Osman Kavala (solda) ve Selahattin Demirtaş (sağda)

* * *

OHAL dönemi ve sonrasında geçilen başkanlık sisteminin anlamını gösteren bazı politikalar var.

Sokak eylemlerinin terörize edilmesi, işkence ve kötü muamelenin normalleştirilmesi, sistemli biçimde yapılan sosyal medya denetimi, erişim engeli ve yayın yasakları ile zaten iyice köşeye sıkışmış medyanın bütünüyle kısıtlanması gibi…

Ve bir de 15 Temmuz’dan sonra “Gülen cemaati mensuplarının devletten temizlenmesi” gerekçesiyle meşruiyet kazandırılmaya çalışılan fişlemeler var.

* * *

2010’da yapılan anayasa değişikliğiyle AKP iktidarı, Türkiye’de fişlemelerin tarih olacağını savunmuştu. Öyle olmadığı, en net biçimde OHAL dönemi ile başkanlık sistemi sırasında anlaşıldı.

Elbette devletlerin bünyesine alacağı personeli araştırması anlaşılır.
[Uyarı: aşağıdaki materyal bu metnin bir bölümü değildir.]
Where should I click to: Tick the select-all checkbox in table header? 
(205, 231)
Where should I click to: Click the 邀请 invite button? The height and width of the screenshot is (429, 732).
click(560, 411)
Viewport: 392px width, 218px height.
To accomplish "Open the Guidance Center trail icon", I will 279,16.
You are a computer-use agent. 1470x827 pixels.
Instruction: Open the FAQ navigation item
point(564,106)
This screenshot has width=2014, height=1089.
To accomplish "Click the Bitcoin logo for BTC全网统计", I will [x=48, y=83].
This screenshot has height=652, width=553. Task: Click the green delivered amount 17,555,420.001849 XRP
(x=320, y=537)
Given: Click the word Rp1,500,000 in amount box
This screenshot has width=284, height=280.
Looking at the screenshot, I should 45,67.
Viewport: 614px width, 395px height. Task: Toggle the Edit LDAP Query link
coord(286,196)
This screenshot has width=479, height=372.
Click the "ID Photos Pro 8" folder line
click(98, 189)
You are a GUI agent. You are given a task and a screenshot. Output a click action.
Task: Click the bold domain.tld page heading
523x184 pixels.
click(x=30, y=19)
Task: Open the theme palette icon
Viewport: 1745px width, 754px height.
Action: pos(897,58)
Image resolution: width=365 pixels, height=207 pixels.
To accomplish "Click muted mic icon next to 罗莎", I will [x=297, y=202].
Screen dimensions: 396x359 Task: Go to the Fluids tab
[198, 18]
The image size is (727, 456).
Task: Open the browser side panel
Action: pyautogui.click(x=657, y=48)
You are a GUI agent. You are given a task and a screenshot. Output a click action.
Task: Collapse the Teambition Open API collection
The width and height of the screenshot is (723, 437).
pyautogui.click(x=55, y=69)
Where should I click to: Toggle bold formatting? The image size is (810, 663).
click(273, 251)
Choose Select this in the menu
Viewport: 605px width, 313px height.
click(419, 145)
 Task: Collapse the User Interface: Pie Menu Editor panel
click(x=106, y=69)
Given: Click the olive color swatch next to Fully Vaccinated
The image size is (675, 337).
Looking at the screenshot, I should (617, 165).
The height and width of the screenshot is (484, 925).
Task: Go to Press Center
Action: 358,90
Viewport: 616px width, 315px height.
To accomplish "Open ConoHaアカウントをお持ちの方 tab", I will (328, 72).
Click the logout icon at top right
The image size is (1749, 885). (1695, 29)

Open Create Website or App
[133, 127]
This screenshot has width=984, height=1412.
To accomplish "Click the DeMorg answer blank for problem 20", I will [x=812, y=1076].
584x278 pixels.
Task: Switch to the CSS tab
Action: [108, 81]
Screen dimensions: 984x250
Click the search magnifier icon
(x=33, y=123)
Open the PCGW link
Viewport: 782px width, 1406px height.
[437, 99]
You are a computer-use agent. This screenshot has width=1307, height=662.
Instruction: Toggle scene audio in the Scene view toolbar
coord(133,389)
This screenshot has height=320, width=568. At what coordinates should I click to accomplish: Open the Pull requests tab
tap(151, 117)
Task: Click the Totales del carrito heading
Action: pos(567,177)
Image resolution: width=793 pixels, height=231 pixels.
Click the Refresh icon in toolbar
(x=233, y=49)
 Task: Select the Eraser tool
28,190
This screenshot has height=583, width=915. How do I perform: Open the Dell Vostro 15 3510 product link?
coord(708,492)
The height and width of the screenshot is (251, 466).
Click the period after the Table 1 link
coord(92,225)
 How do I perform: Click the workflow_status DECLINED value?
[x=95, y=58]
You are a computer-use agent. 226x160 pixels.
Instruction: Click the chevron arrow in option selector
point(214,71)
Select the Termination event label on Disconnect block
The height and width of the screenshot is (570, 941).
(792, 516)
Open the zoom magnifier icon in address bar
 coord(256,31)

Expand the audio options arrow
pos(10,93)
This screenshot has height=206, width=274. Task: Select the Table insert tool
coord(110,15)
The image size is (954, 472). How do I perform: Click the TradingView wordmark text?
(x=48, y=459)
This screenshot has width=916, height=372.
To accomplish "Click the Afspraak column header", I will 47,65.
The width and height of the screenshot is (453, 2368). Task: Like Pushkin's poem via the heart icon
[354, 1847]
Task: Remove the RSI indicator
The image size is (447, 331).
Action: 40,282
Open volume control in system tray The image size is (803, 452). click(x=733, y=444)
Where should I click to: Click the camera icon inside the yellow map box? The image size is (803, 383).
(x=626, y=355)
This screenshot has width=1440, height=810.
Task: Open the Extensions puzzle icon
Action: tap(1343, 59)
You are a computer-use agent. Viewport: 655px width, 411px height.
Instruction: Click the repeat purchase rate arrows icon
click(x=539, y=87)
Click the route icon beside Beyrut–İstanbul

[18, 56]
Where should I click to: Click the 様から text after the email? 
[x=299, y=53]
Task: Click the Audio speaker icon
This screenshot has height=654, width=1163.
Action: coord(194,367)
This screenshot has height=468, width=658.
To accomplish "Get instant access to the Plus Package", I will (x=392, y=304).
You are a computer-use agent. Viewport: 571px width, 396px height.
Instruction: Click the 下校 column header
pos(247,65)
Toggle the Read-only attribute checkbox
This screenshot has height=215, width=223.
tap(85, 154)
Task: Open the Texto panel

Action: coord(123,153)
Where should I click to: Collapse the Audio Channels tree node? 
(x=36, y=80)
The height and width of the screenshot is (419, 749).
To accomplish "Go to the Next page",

Ancak hukuk zemininde kalınması şartıyla.

İşte AİHM, tam da bu konuda, birden fazla başvuruyu birleştirerek, Türkiye’yi yol ayrımına getirebilecek çok kritik bir karara imza attı.

SGK’ya memur atanmaya hak kazanan ancak kardeşinin örgüt bağı olduğu belirtilerek ataması yapılmayan bir kişi…

Hastaneye psikolog olarak atanmaya hak kazanan ancak yine ailesindeki bir başka kişinin durumu gerekçe gösterilerek ataması yapılmayan bir başka kişi…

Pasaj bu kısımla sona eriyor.